> [Data to process]:
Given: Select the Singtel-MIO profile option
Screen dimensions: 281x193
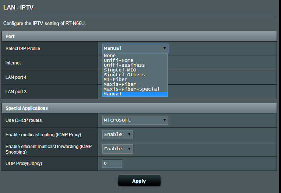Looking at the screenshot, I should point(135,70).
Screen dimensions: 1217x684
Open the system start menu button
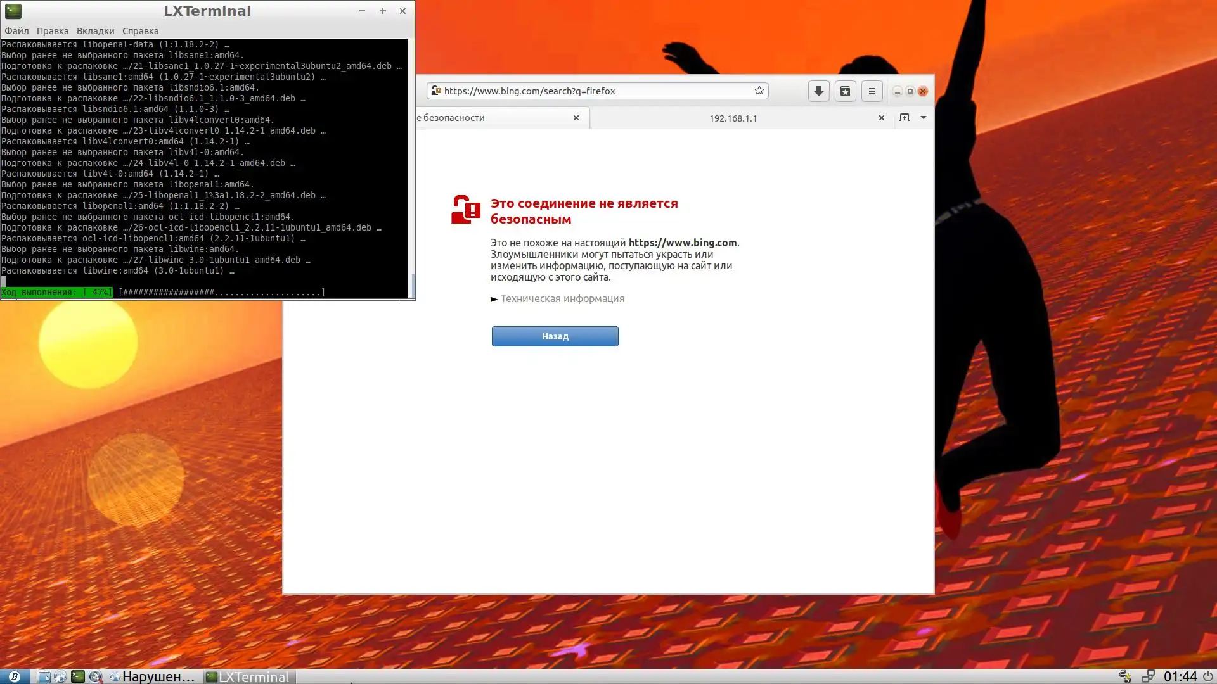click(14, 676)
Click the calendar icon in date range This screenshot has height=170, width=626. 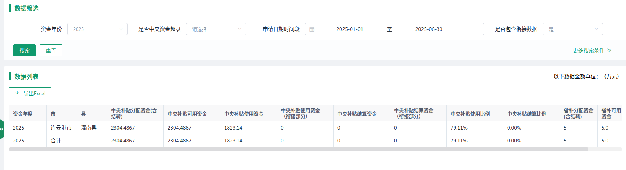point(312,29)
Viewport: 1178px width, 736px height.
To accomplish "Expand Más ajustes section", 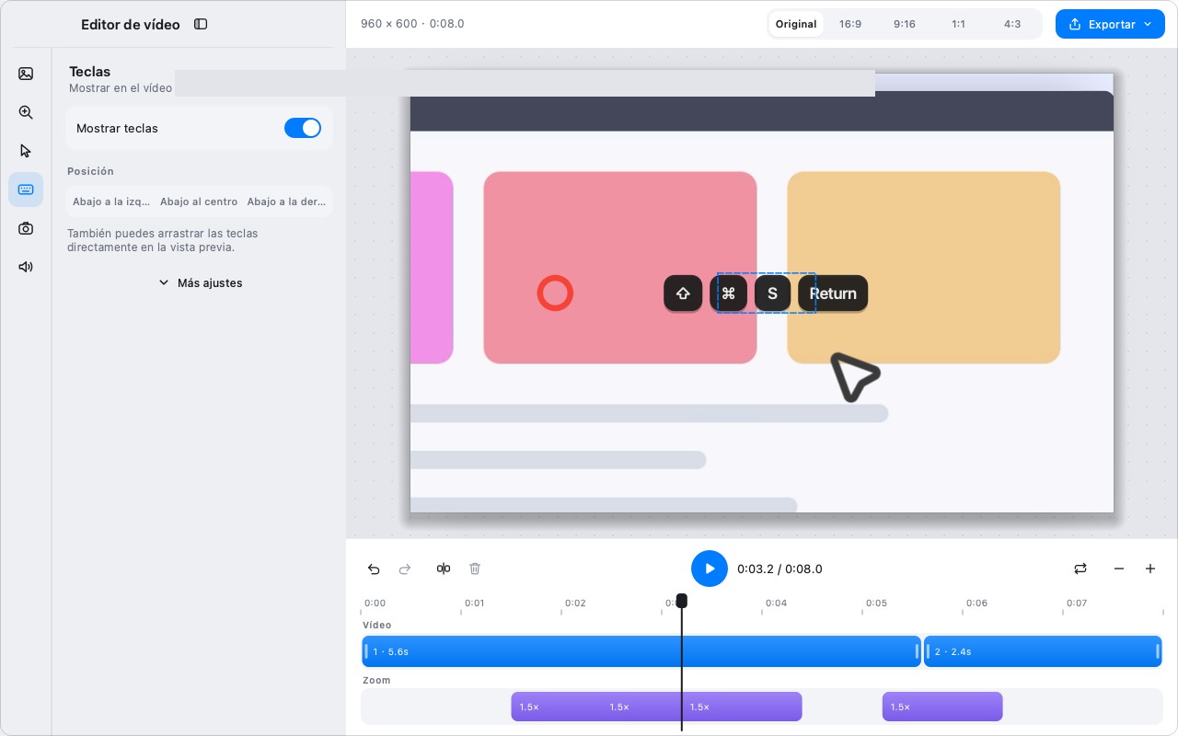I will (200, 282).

> [What is required]:
Please reproduce the records word for word, starting at the very beginning and stopping after the line that contains "click(14, 676)". Omit the pictures from your copy.

> [Complete answer]:
Given: Select the Singtel-MIO profile option
Screen dimensions: 281x193
Looking at the screenshot, I should point(135,70).
Screen dimensions: 1217x684
Open the system start menu button
click(14, 676)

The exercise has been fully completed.